### Data extract
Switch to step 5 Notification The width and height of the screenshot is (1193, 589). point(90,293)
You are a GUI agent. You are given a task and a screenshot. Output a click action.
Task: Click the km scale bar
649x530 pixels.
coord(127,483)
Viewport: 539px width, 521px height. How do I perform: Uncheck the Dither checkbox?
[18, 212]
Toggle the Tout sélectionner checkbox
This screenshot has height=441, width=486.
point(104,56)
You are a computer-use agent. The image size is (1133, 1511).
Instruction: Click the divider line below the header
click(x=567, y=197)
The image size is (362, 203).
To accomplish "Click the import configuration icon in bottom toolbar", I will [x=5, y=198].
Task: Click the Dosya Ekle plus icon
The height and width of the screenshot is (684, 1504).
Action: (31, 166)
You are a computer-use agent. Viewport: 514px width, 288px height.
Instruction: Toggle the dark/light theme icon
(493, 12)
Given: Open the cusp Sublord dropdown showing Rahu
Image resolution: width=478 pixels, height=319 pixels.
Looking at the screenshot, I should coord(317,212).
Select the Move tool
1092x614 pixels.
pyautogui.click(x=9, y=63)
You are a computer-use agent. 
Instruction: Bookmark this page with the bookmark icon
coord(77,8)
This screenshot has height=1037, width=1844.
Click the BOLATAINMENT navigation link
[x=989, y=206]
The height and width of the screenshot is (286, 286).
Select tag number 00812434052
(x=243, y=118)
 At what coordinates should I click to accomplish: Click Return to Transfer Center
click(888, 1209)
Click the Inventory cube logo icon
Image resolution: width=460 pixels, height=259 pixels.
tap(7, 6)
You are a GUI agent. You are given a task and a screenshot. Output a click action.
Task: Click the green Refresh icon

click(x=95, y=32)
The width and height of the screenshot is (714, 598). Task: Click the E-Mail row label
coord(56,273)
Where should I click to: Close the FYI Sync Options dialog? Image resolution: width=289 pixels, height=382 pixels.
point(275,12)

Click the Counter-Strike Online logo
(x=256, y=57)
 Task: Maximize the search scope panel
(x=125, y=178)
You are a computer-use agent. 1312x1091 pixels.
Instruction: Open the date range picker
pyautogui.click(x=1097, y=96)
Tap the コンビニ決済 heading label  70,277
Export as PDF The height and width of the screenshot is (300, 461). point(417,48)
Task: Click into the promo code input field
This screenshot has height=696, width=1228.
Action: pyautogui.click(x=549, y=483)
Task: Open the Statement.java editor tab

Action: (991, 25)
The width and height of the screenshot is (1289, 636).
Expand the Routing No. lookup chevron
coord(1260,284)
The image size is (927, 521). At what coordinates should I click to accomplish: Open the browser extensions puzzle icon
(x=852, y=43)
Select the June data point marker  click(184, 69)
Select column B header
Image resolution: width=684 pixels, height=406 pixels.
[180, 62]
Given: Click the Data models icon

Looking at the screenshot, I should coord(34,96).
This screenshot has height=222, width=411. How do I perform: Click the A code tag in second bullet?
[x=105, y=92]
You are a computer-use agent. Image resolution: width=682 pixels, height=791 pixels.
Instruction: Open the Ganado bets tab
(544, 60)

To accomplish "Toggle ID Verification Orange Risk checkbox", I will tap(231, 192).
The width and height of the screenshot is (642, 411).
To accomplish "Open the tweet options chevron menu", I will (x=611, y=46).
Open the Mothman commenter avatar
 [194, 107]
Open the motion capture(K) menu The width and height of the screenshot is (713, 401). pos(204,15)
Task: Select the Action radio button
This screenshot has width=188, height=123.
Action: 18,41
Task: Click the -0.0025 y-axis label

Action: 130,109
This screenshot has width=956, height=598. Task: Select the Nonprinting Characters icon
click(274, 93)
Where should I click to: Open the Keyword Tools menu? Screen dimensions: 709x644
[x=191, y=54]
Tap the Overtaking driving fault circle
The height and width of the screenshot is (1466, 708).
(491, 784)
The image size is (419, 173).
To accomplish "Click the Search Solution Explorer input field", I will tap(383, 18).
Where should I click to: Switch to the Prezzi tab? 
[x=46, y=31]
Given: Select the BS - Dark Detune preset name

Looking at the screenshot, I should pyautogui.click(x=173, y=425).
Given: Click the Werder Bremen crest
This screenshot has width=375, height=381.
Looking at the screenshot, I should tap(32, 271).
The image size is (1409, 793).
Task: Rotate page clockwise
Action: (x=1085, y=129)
######
Work to do
Transcribe the material above line for line, keeping every word, number, and mark of punctuation unchanged.

Correct answer
Switch to step 5 Notification The width and height of the screenshot is (1193, 589). point(90,293)
You are a GUI agent. You are given a task and a screenshot. Output a click action.
Task: Click the km scale bar
649x530 pixels.
coord(127,483)
Viewport: 539px width, 521px height. How do I perform: Uncheck the Dither checkbox?
[18, 212]
Toggle the Tout sélectionner checkbox
This screenshot has height=441, width=486.
point(104,56)
You are a computer-use agent. The image size is (1133, 1511).
Instruction: Click the divider line below the header
click(x=567, y=197)
The image size is (362, 203).
To accomplish "Click the import configuration icon in bottom toolbar", I will [x=5, y=198].
Task: Click the Dosya Ekle plus icon
The height and width of the screenshot is (684, 1504).
Action: (31, 166)
You are a computer-use agent. Viewport: 514px width, 288px height.
Instruction: Toggle the dark/light theme icon
(493, 12)
Given: Open the cusp Sublord dropdown showing Rahu
Image resolution: width=478 pixels, height=319 pixels.
Looking at the screenshot, I should coord(317,212).
Select the Move tool
1092x614 pixels.
pyautogui.click(x=9, y=63)
You are a computer-use agent. 
Instruction: Bookmark this page with the bookmark icon
coord(77,8)
This screenshot has height=1037, width=1844.
Click the BOLATAINMENT navigation link
[x=989, y=206]
The height and width of the screenshot is (286, 286).
Select tag number 00812434052
(x=243, y=118)
 At what coordinates should I click to accomplish: Click Return to Transfer Center
click(888, 1209)
Click the Inventory cube logo icon
Image resolution: width=460 pixels, height=259 pixels.
tap(7, 6)
You are a GUI agent. You are given a task and a screenshot. Output a click action.
Task: Click the green Refresh icon

click(x=95, y=32)
The width and height of the screenshot is (714, 598). Task: Click the E-Mail row label
coord(56,273)
Where should I click to: Close the FYI Sync Options dialog? Image resolution: width=289 pixels, height=382 pixels.
point(275,12)

Click the Counter-Strike Online logo
(x=256, y=57)
 Task: Maximize the search scope panel
(x=125, y=178)
You are a computer-use agent. 1312x1091 pixels.
Instruction: Open the date range picker
pyautogui.click(x=1097, y=96)
Tap the コンビニ決済 heading label  70,277
Export as PDF The height and width of the screenshot is (300, 461). point(417,48)
Task: Click into the promo code input field
This screenshot has height=696, width=1228.
Action: pyautogui.click(x=549, y=483)
Task: Open the Statement.java editor tab

Action: (991, 25)
The width and height of the screenshot is (1289, 636).
Expand the Routing No. lookup chevron
coord(1260,284)
The image size is (927, 521). At what coordinates should I click to accomplish: Open the browser extensions puzzle icon
(x=852, y=43)
Select the June data point marker  click(184, 69)
Select column B header
Image resolution: width=684 pixels, height=406 pixels.
[180, 62]
Given: Click the Data models icon

Looking at the screenshot, I should coord(34,96).
This screenshot has height=222, width=411. How do I perform: Click the A code tag in second bullet?
[x=105, y=92]
You are a computer-use agent. Image resolution: width=682 pixels, height=791 pixels.
Instruction: Open the Ganado bets tab
(544, 60)

To accomplish "Toggle ID Verification Orange Risk checkbox", I will tap(231, 192).
The width and height of the screenshot is (642, 411).
To accomplish "Open the tweet options chevron menu", I will (x=611, y=46).
Open the Mothman commenter avatar
 [194, 107]
Open the motion capture(K) menu The width and height of the screenshot is (713, 401). pos(204,15)
Task: Select the Action radio button
This screenshot has width=188, height=123.
Action: 18,41
Task: Click the -0.0025 y-axis label

Action: 130,109
This screenshot has width=956, height=598. Task: Select the Nonprinting Characters icon
click(274, 93)
Where should I click to: Open the Keyword Tools menu? Screen dimensions: 709x644
[x=191, y=54]
Tap the Overtaking driving fault circle
The height and width of the screenshot is (1466, 708).
(491, 784)
The image size is (419, 173).
To accomplish "Click the Search Solution Explorer input field", I will tap(383, 18).
Where should I click to: Switch to the Prezzi tab? 
[x=46, y=31]
Given: Select the BS - Dark Detune preset name

Looking at the screenshot, I should pyautogui.click(x=173, y=425).
Given: Click the Werder Bremen crest
This screenshot has width=375, height=381.
Looking at the screenshot, I should tap(32, 271).
The image size is (1409, 793).
Task: Rotate page clockwise
Action: (x=1085, y=129)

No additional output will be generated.